# Dataloading guide

This section is intended to provide a brief introduction to the dataloading module and its main functionalities.

In short, all functions and custom classes are designed to help you create an efficient Pytorch Dataloader to use during training. The main objective is to avoid loading the entire dataset all at once, but store only . A typical pipeline is based on the following steps:


1) Define the **partition specs**, i.e. the EEGs' sampling rate, the window length and the overlap between consecutive windows.
2) Call the **GetEEGPartitionNumber** function to extract the dataset length, i.e. the sum of all the partitions which can be extracted from each EEG with the defined partition specs.
3) Call the **GetEEGSplitTable** or the **GetEEGSplitTableKfold** to split the data in train, validation and test set.
4) Pass the results of the previous points to the custom Pytorch Dataset **EEGDataset**
5) Optional: create a custom Pytorch Sampler **EEGSampler**
6) Create a **Pytorch Dataloader** with the custom Dataset (and Sampler)

First, let's import the dataloading module

In [1]:
import os
import random
import pickle
import sys
sys.path.append('/'.join(os.getcwd().split('/')[:-1]))
from selfeeg import dataloading as dl

import numpy as np
import torch
from torch.utils.data import DataLoader
# set seeds for reproducibility
seed = 12
torch.manual_seed( seed )
np.random.seed( seed )
random.seed( seed )

To provide a simple and excecutable tutorial, we will create a fake collection of EEG datasets (already aligned) which we will save in a folder "Simulated EEG".
Just to be clear, we will generate randn arrays of random length and save them. This is just to avoid downloading large datasets.

To keep the size of the folder low, each file will be:
1) a 2 Channel EEG
2) random length between 1024 and 4096 samples
3) Stored with name "A_B_C_D.mat", with A = dataset ID , B = subject ID, C = session ID, D = trial ID. This will be useful for the split part 

In [2]:
# create a folder if that not exists
if not(os.path.isdir('Simulated_EEG')):
    os.mkdir('Simulated_EEG')

N=1000
for i in range(N):
    x = np.random.randn(2,np.random.randint(1024,4097))
    y = np.random.randint(1,5)
    sample = {'data': x, 'label': y}
    A, B, C = (int(i//200)+1), (int( (i - 200*int(i//200)))//5+1), (i%5+1)
    file_name = 'Simulated_EEG/' + str(A) + '_' + str(B) + '_' + str(C) + '_1.pickle'
    with open(file_name, 'wb') as f:
        pickle.dump(sample, f)

Now we have a folder with simulated 1000 EEGs coming from:
1) 5 datasets (ID from 1 to 5);
2) 40 subjects per dataset (ID from 1 to 40)
3) 5 session per subject (ID from 1 to 5)

Each file is a pickle file with a dictionary having keys:
1) 'data': the numpy 2D array
2) 'label': a fake label associated to the EEG file (from 1 to 4)

## The GetEEGPartitionNumber function

This function is important to calculate the dataset length once defined the partition specs.

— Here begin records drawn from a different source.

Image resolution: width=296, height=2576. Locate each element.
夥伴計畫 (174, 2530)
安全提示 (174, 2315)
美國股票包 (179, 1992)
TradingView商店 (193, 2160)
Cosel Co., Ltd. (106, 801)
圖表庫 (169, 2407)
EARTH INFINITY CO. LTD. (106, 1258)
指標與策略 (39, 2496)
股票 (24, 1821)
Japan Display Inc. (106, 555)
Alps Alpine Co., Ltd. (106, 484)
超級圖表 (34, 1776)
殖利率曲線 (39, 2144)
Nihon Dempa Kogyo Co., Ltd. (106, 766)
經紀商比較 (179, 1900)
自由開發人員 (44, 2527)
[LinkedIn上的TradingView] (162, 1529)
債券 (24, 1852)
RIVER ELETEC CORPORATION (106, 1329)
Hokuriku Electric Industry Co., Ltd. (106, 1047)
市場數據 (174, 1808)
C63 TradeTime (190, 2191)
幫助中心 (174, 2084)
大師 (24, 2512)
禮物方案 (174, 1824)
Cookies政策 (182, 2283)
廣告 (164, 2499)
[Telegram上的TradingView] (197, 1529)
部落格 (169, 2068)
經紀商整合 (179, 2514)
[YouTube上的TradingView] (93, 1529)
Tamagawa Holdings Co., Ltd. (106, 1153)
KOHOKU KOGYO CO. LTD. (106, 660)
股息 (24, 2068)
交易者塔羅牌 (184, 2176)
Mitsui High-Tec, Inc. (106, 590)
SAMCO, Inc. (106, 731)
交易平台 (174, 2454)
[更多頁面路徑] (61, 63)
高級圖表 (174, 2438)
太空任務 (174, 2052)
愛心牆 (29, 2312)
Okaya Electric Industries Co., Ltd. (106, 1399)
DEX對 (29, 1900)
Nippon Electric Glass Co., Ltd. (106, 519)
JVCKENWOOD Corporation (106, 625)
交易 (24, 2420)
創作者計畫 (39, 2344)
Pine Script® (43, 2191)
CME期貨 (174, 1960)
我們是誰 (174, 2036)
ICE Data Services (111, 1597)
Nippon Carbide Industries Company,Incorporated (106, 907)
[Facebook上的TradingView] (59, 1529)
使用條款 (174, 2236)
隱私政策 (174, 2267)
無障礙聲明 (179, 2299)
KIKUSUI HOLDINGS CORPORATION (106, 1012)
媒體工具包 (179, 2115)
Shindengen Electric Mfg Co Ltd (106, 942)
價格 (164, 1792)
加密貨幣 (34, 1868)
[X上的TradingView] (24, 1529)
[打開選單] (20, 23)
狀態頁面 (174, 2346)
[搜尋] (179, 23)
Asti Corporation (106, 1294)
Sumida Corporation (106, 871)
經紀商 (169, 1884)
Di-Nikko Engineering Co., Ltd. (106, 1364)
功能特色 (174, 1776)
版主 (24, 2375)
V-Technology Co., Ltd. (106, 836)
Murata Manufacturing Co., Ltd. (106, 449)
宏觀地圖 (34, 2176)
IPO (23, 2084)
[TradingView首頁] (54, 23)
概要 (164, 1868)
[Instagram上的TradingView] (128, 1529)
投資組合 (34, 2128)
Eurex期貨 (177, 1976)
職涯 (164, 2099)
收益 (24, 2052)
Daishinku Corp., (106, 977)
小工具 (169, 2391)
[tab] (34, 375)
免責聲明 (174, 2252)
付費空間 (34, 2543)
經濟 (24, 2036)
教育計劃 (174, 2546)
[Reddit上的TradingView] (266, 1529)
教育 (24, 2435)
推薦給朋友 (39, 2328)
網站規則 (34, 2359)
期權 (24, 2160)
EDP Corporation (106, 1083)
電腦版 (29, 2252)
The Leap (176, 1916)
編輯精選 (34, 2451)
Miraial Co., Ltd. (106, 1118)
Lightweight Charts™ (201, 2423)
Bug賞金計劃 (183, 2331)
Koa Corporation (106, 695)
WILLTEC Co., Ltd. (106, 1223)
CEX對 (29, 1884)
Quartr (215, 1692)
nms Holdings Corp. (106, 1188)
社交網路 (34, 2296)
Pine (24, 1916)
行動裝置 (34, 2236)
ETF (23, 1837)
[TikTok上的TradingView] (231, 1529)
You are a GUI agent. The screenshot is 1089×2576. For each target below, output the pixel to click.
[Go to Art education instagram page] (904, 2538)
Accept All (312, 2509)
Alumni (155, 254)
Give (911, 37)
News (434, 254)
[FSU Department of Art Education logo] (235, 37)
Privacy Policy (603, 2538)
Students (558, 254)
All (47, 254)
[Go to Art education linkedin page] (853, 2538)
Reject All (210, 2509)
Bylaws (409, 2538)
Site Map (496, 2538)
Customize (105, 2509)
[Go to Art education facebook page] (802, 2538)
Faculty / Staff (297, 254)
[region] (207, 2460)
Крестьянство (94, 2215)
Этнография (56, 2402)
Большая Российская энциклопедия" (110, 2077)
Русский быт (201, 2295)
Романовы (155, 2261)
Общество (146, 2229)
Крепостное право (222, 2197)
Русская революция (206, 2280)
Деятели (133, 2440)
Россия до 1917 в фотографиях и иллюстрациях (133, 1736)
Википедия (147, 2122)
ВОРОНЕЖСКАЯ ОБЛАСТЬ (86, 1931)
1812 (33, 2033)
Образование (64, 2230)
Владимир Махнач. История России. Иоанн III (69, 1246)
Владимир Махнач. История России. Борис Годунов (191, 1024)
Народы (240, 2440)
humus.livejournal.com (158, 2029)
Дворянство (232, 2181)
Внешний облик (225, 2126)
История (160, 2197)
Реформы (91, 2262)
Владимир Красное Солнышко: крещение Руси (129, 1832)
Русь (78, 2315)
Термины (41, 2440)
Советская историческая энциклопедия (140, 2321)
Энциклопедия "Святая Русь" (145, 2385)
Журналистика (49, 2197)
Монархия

Let's suppose data have a sampling rate of 128 Hz, and we want to extract 2 seconds samples with a 15% overlap. 

To complicate things, let's assume that we want to remove the last half second of record, for example because it often has bad recorded data.

<div class="alert alert-warning">
<b>WARNING:</b> remember that this function is not omniscent, so we need to give a way to load the data. By default the function will try the scipy's `loadmat` function with the syntax

<code> EEG = loadmat(path_to_file, simplify_cells=True)['DATA_STRUCT']['data']</code>  
which is the output of the BIDSalign library provided by our team
</div>

In [3]:
# Define partition spec
eegpath  = 'Simulated_EEG'
freq     = 128        # sampling frequency in [Hz]
overlap  = 0.15       # overlap between partitions
window   = 2          # window length in [seconds]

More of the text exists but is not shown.